Молли всунула голову в машину. Она тяжело дышала.
— Только что позвонил Стюарт.
На лице Кена выражение покорности сменилось маской сочувствия: — Неужели скончался?
Молли разразилась слезами: — Кен, Кен, я теперь вдова.
Мгновение Кен тупо смотрел на Молли, потом спросил: — Кто, кто?
— Вдова, — рыдала Молли.
— Ну, извини, — сказал Кен и решительно поднял стекло.
Телефон зазвонил буквально через минуту после того, как Гарри уехал на работу.
— Ох, — безжизненным голосом произнесла Сильвия, услышав слова Греты. — Когда? — Она не могла сообразить, что бы еще спросить, поэтому бессмысленно повторила: — В одиннадцать. — Но тут же добавила: — Грета, если вам нужен Гарри, я сбегаю вниз и скажу ему, пока он не уехал.
Но Грета сказала, что Гарри не нужен.
— Розамонда сейчас приедет, она сама на этом настояла.

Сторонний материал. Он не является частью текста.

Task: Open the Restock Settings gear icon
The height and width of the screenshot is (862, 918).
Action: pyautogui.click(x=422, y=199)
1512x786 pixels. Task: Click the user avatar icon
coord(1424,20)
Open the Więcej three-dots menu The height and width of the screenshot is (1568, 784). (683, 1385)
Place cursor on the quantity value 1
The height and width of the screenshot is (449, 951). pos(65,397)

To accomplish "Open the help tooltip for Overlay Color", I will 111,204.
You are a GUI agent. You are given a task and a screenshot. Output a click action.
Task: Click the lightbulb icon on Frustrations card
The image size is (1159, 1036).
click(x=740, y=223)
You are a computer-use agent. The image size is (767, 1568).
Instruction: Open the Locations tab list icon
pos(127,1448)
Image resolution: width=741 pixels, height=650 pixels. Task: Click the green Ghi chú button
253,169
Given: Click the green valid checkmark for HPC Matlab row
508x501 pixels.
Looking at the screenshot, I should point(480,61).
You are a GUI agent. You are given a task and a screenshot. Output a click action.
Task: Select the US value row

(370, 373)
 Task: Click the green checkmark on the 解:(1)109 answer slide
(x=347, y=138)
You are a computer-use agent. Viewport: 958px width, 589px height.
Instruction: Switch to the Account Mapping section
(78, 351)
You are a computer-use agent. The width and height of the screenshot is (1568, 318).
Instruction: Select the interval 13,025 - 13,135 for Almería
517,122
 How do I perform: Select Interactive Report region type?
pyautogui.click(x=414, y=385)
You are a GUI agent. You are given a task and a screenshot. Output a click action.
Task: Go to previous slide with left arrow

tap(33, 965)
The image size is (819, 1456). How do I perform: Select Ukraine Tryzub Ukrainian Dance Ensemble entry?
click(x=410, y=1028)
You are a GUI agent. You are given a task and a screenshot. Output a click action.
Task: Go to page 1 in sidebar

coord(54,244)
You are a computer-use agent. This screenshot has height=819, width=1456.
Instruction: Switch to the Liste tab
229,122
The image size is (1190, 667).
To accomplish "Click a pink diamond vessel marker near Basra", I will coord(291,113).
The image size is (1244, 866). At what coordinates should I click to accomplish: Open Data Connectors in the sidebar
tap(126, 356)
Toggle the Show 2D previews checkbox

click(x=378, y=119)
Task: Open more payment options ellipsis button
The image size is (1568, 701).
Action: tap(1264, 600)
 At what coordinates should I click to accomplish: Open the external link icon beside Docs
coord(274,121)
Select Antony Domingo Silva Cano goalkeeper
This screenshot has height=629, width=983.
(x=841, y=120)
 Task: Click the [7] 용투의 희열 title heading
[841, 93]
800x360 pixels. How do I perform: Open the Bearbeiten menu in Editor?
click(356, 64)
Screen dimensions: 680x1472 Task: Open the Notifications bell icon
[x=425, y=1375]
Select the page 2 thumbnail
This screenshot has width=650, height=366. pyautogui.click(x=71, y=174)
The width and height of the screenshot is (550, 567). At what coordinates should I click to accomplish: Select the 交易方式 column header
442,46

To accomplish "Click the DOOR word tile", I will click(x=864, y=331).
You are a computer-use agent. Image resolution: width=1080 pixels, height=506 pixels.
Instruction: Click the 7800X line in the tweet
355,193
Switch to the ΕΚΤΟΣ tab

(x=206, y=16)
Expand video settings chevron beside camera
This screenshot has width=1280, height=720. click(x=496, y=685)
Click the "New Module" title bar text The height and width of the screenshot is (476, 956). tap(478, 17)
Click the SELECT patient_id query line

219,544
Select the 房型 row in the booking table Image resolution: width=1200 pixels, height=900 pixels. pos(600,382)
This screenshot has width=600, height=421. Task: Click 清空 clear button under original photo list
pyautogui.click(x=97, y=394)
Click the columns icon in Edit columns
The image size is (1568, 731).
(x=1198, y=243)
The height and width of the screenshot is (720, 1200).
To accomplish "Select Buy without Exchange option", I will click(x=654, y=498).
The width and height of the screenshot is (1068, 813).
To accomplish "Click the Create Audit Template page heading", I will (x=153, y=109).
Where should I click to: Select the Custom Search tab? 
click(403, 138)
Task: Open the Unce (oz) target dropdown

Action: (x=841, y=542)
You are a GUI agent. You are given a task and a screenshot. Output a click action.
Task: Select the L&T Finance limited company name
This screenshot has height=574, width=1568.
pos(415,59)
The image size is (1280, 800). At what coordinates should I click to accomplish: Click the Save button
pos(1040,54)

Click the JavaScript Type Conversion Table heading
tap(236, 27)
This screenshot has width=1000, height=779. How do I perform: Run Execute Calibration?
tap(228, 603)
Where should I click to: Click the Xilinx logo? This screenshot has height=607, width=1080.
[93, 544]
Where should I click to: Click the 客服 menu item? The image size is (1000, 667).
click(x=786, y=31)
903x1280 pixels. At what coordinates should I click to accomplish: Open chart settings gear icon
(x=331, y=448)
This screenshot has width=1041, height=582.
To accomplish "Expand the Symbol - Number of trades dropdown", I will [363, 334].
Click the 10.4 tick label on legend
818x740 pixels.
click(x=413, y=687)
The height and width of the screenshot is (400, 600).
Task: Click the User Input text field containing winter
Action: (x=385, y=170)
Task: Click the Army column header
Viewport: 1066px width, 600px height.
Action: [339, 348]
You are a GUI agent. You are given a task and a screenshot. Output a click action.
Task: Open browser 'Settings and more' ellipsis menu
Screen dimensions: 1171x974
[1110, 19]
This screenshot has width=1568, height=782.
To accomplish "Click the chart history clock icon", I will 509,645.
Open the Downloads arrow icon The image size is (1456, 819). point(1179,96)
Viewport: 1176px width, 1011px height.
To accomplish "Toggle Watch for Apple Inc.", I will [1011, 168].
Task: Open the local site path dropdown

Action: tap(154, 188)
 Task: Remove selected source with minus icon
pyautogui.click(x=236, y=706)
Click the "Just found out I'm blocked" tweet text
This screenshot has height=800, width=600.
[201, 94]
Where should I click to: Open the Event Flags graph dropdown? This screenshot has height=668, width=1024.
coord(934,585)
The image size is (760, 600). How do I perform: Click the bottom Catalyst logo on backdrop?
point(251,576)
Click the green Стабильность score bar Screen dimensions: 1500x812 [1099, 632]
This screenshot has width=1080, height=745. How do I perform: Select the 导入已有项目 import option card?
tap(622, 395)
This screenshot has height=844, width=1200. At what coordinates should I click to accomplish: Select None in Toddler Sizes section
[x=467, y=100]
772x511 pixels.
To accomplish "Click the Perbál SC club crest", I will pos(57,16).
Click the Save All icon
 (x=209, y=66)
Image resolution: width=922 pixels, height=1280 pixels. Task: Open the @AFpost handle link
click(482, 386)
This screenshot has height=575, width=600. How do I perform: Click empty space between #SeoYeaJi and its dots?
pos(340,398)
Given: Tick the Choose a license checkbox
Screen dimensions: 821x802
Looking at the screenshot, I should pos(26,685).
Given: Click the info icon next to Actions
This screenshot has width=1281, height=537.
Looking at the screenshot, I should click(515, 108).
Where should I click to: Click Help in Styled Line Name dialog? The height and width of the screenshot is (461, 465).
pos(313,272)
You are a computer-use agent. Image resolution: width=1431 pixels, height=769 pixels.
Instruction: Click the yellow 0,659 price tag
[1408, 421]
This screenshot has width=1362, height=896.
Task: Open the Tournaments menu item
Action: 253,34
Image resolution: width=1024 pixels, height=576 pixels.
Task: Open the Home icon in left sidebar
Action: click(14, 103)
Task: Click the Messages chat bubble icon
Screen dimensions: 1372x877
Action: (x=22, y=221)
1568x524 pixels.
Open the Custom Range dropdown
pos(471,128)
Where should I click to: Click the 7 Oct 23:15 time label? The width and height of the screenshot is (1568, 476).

Может быть, Гарри заедет после работы и захватит тебя. Или ты предпочитаешь приехать сейчас?
— Не знаю… — пробормотала Сильвия. Она чувствовала себя такой же беспомощной, как в первые дни после приезда. — Если вы… — начала она.
— Что ж, поскольку у тебя нет желания увидеть отца прежде, чем его увезут… — сказала Грета, в сущности сама отвечая на свой вопрос.